I Miss You When I Blink: Essays(2)
I think this repeated need for recalibration happens partly because so many ways of being are pitched to us—particularly to women—as either-or choices: You can have a career or a family; be a domestic goddess who cans her own strawberry jam or a train wreck who flaunts the wine in her coffee mug; wear a blazer and tote a bullet journal or stick pencils in your messy bun and wipe paint on your jeans. Pious or profane. One thing or the other. Even whether or not you buy into those dichotomies seems to be an either-or proposition: You believe in “having it all” or you believe “having it all” is outdated bunk. Pick a way.
And it’s true that at any given second, a person is doing one thing or another. I can swallow a bite of toast right now or I can whistle the theme song from House of Cards. I can’t do both at the exact same moment or I’ll choke. But our lives aren’t one suspended moment, a single either-or choice; they’re a string of moments, a string of choices. Going from one moment to the next is not always a comfortable process. Sometimes it hurts, like when you realize your child no longer needs you to be his daily sidekick, and you have to adjust to a new role in his life. Sometimes it’s a comedy of errors, like when you decide you’re ready for a fresh start and you buy a whole wardrobe of pants and blouses that seem sleek and smart in the dressing room but in the light of day make you look like you’re about to give a PowerPoint presentation on a golf course. Sometimes you know one phase of life is ending—you’ve outgrown a relationship or reached the end of a long project—but you don’t know what the next step is supposed to be. You feel sure you can’t go forward and you can’t go back and you absolutely, positively cannot stand still one minute longer, all of which is insanely frustrating.
That’s what small identity shifts look like in everyday lives. Not the stereotypes.

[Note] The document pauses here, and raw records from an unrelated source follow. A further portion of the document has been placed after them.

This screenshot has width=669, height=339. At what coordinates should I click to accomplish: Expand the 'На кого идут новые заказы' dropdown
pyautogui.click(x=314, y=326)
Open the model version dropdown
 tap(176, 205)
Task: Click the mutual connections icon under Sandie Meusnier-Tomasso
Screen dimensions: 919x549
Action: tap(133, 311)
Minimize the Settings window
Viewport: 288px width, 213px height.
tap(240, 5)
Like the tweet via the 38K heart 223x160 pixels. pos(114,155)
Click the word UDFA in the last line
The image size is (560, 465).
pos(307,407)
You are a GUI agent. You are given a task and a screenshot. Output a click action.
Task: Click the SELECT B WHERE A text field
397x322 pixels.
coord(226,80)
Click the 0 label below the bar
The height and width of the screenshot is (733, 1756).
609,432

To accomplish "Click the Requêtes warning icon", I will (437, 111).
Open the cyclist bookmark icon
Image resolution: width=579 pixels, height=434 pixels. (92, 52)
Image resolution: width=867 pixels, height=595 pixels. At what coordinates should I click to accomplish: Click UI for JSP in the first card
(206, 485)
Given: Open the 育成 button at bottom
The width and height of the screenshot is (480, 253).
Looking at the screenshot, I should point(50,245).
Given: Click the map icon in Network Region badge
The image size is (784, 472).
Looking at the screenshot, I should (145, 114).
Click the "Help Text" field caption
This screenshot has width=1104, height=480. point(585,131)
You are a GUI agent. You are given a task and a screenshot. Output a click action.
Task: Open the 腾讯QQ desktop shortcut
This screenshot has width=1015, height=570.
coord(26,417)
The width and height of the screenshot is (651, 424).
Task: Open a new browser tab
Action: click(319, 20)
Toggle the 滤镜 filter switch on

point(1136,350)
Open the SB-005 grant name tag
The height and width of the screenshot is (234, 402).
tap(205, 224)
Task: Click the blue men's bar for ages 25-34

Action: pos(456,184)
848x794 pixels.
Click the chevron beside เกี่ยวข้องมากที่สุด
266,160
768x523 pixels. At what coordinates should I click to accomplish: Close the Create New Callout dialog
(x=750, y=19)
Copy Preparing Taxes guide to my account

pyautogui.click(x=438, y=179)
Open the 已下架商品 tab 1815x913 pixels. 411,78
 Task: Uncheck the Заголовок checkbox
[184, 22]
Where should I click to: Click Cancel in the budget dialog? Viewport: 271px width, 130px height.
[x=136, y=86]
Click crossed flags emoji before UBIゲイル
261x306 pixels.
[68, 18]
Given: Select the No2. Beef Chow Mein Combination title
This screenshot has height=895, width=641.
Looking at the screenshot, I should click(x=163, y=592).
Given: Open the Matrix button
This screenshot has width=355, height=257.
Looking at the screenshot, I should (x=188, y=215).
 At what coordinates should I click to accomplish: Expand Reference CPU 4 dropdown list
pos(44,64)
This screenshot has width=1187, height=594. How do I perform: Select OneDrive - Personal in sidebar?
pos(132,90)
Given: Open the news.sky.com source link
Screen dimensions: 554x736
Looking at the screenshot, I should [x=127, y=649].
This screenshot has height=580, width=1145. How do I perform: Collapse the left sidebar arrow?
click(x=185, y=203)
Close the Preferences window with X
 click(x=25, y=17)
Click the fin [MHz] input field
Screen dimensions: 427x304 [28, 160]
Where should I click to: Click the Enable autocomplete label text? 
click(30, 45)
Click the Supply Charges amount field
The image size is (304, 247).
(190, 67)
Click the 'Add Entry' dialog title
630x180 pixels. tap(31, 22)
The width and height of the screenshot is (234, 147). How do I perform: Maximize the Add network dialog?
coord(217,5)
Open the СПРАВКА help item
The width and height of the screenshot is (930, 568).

The kind of crucial points in life I’m talking about are the ones that often go unseen, that most of us would feel embarrassed to call crises. They’re the ones a friend might talk about while sitting on your front steps in the dark at midnight after a dinner party, stalling because she doesn’t want to go home. Or because she hates her job. Or she’s scared something’s wrong with her kid or her spouse. Or she just saw one of her notebooks from college in a drawer, and she feels so detached from the person who wrote those brilliant notes about Virginia Woolf, and she’s worried that smart twenty-year-old has disappeared and she’ll never get her back, but she thinks she might want to try. She misses herself when she blinks.
* * *
I miss you when I blink. I have felt it so many times in my life, at points where I didn’t really know who I was anymore, where I felt that when I closed my eyes, I could feel myself gone.
* * *
I still have that scrap of paper my son wrote on all those years ago, before I had any clue that what he was writing would become my touchstone. I didn’t know then what a versatile refrain it would become.
I use it all the time. When I feel pressure to do the one exactly right thing—which I feel all the time because I am a human and a perfectionist—I remember all the selves I simultaneously have been, am, and will be. I miss you when I blink means I know all my selves are here with me, and I know we can do this. Saying it to myself is like a coach pushing a player out onto the field and saying, “You’ve got it. Just do what we practiced.” It’s like a parent placing a hand on the shoulder of an almost-grown child heading out the door to the prom, saying, “Remember who you are.”
Sometimes I think, Dammit, I will never be fifteen or twenty-five or thirty-five again. Those lives I’ve lived are over. And I get a little wistful, thinking I might like to get some of that time back. But then I remember my twenty-one-year-old self sitting in my cubicle at my first job out of college, feeling utterly confused and wishing she could disappear, and I think, Hey, young-me, it gets better. I swear. Worse sometimes, but also better.
And when I have anxiety attacks about the future—What if right now is the happiest I will ever be and I’m not appreciating it enough? Will I reach the end of my days having never lived in France or made enough people happy or learned everything there is to know about outer space or being able to do a split? Am I eating enough anti-oxidants? What will I be doing in ten years? In twenty?—I say I miss you when I blink to myself, and it means, Get a grip. Don’t panic. To figure out where to go next, look at where you came from. If you got here, you can get to the next thing.
Sometimes, in moments of memory or daydream, I feel the different iterations of myself pass by each other, as if right-now-me crosses paths with past-me or imaginary-me or even future-me in the hallways of my mind. “I miss you when I blink,” one says. “I’m right here,” says the other, and reaches out a hand.
Everything to Be Happy About
I was born without a sense of direction.
All babies are, I guess. But like wisdom teeth that never break through, my internal compass just didn’t come in.
Once, after a delayed flight home from one of my first business trips, I trudged out of the Atlanta airport terminal at 2 a.m. and couldn’t find my car in the parking lot. It wasn’t where I left it, I was sure. Had it been stolen? I wandered around under flickering yellow lights, dragging my bags along the asphalt, breaking down into self-pitying sobs as if I’d been left behind on Mars by my fellow astronauts.